Shuhei Mizoguchi 溝口 修平

Personal information
- Date of birth: 13 February 2004 (age 22)
- Place of birth: Ibaraki Prefecture, Japan
- Height: 1.74 m (5 ft 9 in)
- Position: Left back

Team information
- Current team: Tokyo Verdy (on loan from Kashima Antlers)
- Number: 18

Youth career
- Kasahara SSS
- 0000–2021: Kashima Antlers

Senior career*
- Years: Team / Apps / (Gls)
- 2022–: Kashima Antlers / 24 / (0)
- 2026–: → Tokyo Verdy (loan) / 0 / (0)

= Shuhei Mizoguchi =

Japanese footballer (born 2004)

Shuhei Mizoguchi (溝口修平, Mizoguchi Shuhei) is a Japanese professional footballer who plays as a left back for J1 League club Tokyo Verdy, on loan from Kashima Antlers.

==Youth career==
Mizoguchi made his first appearance for Kashima Antlers Youth (U-18) aged 16 in the Japan Club Youth U-18 Football Championship, making four appearances en route to the semi-final of the competition before being knocked out by Sagan Tosu U-18s. The youth team reached the semi-final of the same competition in 2021, with Mizoguchi playing six games throughout.

==Club career==
In July 2021 it was announced that Mizoguchi would be joining the first-team squad of Kashima Antlers for the 2022 season.
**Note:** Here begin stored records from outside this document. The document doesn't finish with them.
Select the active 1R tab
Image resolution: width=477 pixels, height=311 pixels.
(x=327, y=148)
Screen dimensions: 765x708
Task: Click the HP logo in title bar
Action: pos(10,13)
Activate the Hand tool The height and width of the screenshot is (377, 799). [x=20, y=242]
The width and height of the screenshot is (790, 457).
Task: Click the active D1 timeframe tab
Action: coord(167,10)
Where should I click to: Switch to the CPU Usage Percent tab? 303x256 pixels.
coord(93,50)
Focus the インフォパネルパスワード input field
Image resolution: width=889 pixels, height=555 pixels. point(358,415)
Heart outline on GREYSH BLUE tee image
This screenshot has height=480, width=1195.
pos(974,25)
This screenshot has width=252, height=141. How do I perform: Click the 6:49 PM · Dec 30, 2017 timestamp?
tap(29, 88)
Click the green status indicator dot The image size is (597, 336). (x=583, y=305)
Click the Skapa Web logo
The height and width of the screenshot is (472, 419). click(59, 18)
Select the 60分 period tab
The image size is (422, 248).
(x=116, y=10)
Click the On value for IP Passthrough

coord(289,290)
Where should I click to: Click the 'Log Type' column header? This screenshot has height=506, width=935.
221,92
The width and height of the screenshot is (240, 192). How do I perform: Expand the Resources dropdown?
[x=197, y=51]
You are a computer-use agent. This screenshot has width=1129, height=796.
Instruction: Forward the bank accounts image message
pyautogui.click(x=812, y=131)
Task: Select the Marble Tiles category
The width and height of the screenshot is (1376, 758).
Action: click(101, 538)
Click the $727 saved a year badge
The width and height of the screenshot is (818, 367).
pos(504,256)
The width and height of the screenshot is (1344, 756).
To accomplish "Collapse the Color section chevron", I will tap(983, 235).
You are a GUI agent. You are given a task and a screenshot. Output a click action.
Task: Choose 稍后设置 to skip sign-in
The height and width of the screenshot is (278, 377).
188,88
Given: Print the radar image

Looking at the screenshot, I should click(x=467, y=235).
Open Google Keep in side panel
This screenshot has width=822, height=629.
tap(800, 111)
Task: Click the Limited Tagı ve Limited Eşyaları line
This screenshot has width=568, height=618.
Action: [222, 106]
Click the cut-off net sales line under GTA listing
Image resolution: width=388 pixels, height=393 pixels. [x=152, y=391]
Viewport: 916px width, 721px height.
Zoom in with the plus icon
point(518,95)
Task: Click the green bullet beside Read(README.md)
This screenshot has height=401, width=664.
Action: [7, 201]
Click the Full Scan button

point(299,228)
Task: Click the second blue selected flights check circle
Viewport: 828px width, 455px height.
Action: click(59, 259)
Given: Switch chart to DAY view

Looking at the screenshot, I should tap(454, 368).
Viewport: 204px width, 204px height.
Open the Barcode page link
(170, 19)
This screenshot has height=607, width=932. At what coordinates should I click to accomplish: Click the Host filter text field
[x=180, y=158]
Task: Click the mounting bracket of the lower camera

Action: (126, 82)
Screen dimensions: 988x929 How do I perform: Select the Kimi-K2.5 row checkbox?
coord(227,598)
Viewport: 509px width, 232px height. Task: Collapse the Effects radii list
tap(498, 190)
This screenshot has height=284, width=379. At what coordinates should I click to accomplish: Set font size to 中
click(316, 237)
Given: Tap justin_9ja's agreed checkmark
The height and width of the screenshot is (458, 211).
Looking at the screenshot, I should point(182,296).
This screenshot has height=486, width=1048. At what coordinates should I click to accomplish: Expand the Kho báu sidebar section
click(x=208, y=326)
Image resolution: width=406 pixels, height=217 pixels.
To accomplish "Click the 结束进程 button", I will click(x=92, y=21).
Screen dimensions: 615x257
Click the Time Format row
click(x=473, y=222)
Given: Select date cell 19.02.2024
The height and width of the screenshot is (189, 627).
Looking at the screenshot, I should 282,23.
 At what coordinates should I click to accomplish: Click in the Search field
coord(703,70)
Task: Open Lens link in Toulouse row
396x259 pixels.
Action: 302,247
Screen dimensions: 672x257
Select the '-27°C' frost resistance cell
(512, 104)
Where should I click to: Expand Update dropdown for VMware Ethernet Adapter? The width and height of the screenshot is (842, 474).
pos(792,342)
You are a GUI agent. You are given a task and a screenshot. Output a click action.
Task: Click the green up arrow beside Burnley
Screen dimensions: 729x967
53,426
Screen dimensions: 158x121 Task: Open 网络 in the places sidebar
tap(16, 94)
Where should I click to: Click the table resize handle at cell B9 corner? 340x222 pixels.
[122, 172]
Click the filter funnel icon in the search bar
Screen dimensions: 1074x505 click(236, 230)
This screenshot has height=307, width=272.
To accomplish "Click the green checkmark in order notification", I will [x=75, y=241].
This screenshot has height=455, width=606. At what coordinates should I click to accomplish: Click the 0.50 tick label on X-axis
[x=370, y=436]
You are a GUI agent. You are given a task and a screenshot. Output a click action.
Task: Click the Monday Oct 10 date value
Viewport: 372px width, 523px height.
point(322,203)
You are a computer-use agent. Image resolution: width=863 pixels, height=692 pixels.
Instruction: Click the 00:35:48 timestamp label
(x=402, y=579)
He made his debut on 18 May 2022, coming on as an 83rd minute substitute for Koki Anzai in a 3–1 J.League Cup victory against Gamba Osaka. In June 2022, he made the starting XI for the first time in a 2–1 Emperor's Cup win against Niigata University of Health and Welfare.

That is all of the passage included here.